DIÁRIO POPULAR – O rio Doce praticamente já não chega mais ao mar em sua foz em Regência (ES). Esta é uma situação sazonal provocada pela estiagem ou é resultado da degradação que o rio vive ao longo dos anos?
JOSÉ ÂNGELO PAGANINI – Os dois questionamentos são verdadeiros. A situação de escassez hídrica vivida pelo rio Doce, bem como pela região sudeste do pais é provocada pelas mudanças climáticas. Essas mudanças no clima, agravadas pelo aumento dos gases do efeito estufa, provocaram a diminuição das precipitações pluviométricas ao longo do tempo na bacia do rio Doce. No último ano hidrológico choveu cerca de 40 % a menos que o normal observado. O outro fator é a degradação ambiental da Bacia. A ocupação com pecuária intensiva conseguiu em pouco tempo transformar uma rica e produtiva Floresta Atlântica em pastagens degradadas, que caminham aceleradamente para o estágio de desertificação. A camada de solo produtivo é arrastada para os cursos d’água provocando o seu assoreamento. Por outro lado a retirada da cobertura vegetal das áreas de recarga dos lençóis freáticos impede a infiltração das águas da chuva no solo, desta forma alterando o volume de vazão ou mesmo secando as nascentes que alimentam nossos rios.
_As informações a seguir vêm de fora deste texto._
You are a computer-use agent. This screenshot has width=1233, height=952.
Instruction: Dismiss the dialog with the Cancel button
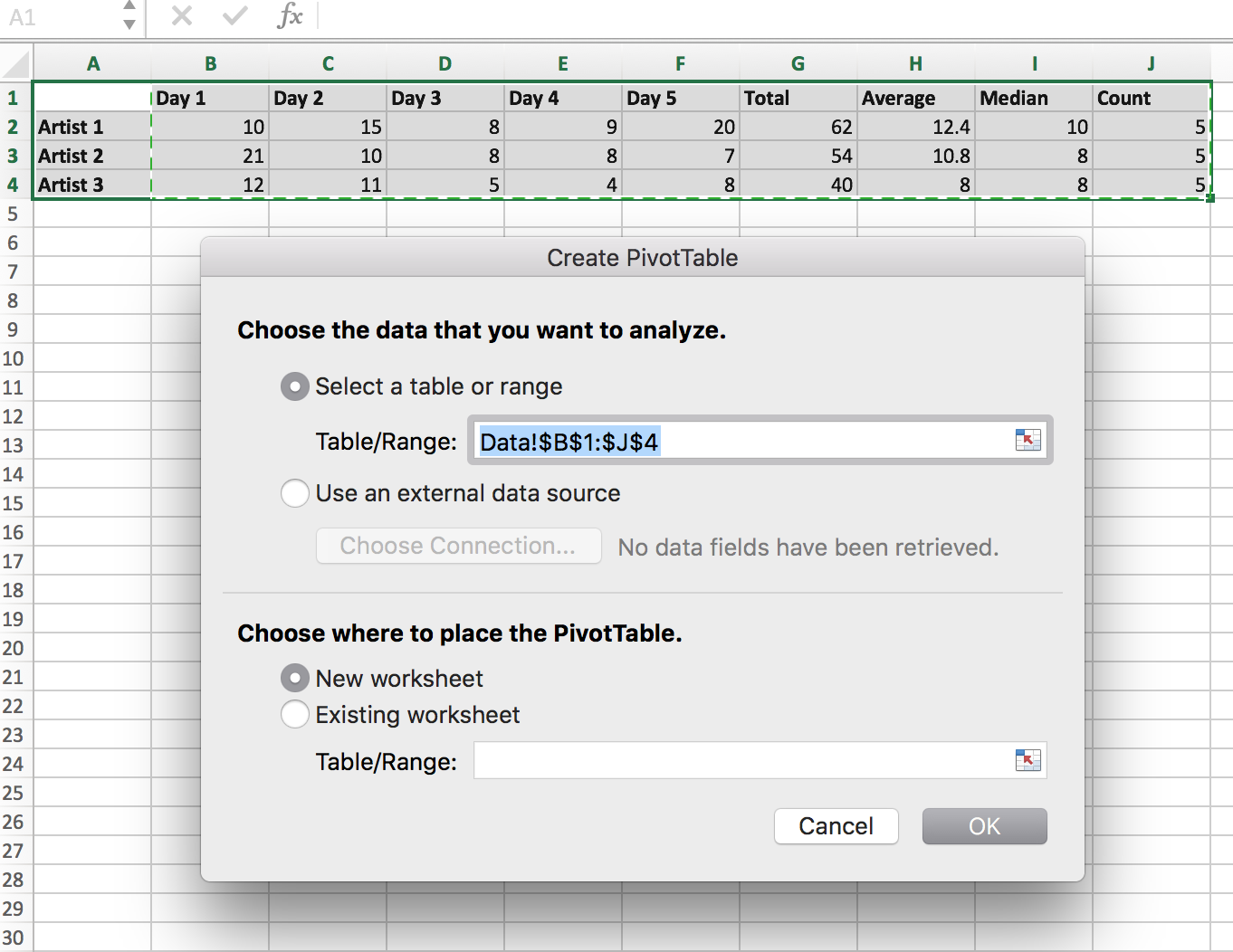tap(836, 826)
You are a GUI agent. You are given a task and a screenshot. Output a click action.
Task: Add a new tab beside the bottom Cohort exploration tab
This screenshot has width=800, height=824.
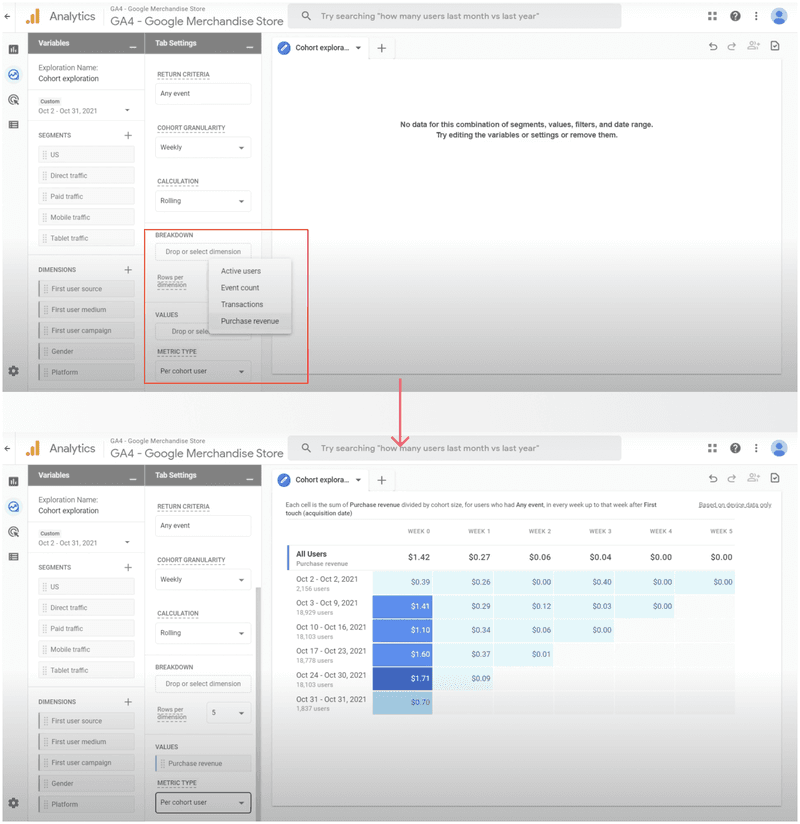(x=381, y=480)
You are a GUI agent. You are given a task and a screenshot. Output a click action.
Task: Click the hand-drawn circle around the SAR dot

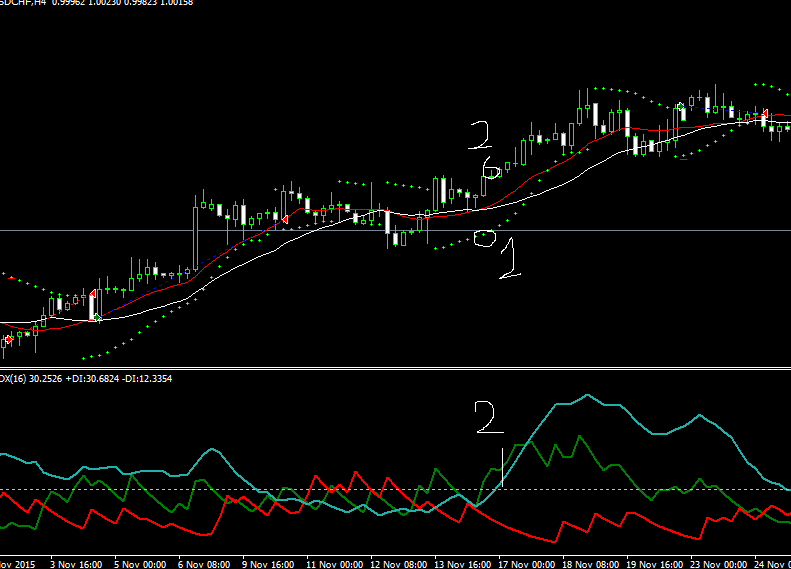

DIÁRIO POPULAR – Em contato com “boteiros” que fazem a travessia do rio Doce entre Ipaba e Ipabinha, aqui na região, as informações são de que o rio também está bastante assoreado e a cada ano diminui o volume d’água. Isso é uma realidade irreversível ?
JOSÉ ÂNGELO PAGANINI
– Sim, a observação efetuado por usuários do rio, confirmam os dados de monitoramento disponíveis. O assoreamento dos cursos d’água aumenta dia a dia. Bancos de areia são visíveis ao longo dos cursos d’água.Dados disponibilizados por Relatórios da CPRM – Serviço Geológico do Brasil informam que com base nos dos dados de precipitação verifica-se que:
. Em todas as bacias, o total de precipitação acumulado atual é menor do que 87% da média histórica, sendo que nas bacias dos rios Doce, Itapemirim, calha do São Francisco, das Velhas e Verde Grande é menor do que 60%.
. As precipitações verificadas até 24 de junho de 2015 foram inferiores a 50mm nas áreas de drenagem das estações indicadoras.
. Por mais que tenha chovido acima da média em diversas localidades no mês de junho, em valores absolutos a quantidade é baixa, influenciando pouco o aumento das vazões nos cursos d’água.

DIÁRIO POPULAR –
O que pode ser feito para garantir a preservação do rio Doce e demais cursos d’água, como o Piracicaba e o Ipanema, seus afluentes, por parte da população e do poder público ?
JOSÉ ÂNGELO PAGANINI – É necessário aumentar a infiltração de água da chuva no solo para a recarga do lençol freático que armazena a água de chuva e a libera paulatinamente para os cursos d’água. Isso se faz com o uso correto do solo urbano e rural. Deve-se observar e cumprir rigorosamente o Código Florestal Brasileiro. O código foi recentemente mutilado e flexibilizado para agradar ao agro negocio, mesmo assim não tem sido observado. É necessário recompor a cobertura florestal do território nas áreas de Mata Ciliar, Topo de Morros e de Reservas Legais. As nascentes precisam ser cercadas e protegidas. O estado precisa fortalecer o Sistema Ambiental elaborando licenciamentos ambientais de empreendimentos degradadores e ou utilizadores de recursos naturais corretos e eficazes. A Fiscalização Ambiental também precisa acontecer com equipes motivadas e capacitadas.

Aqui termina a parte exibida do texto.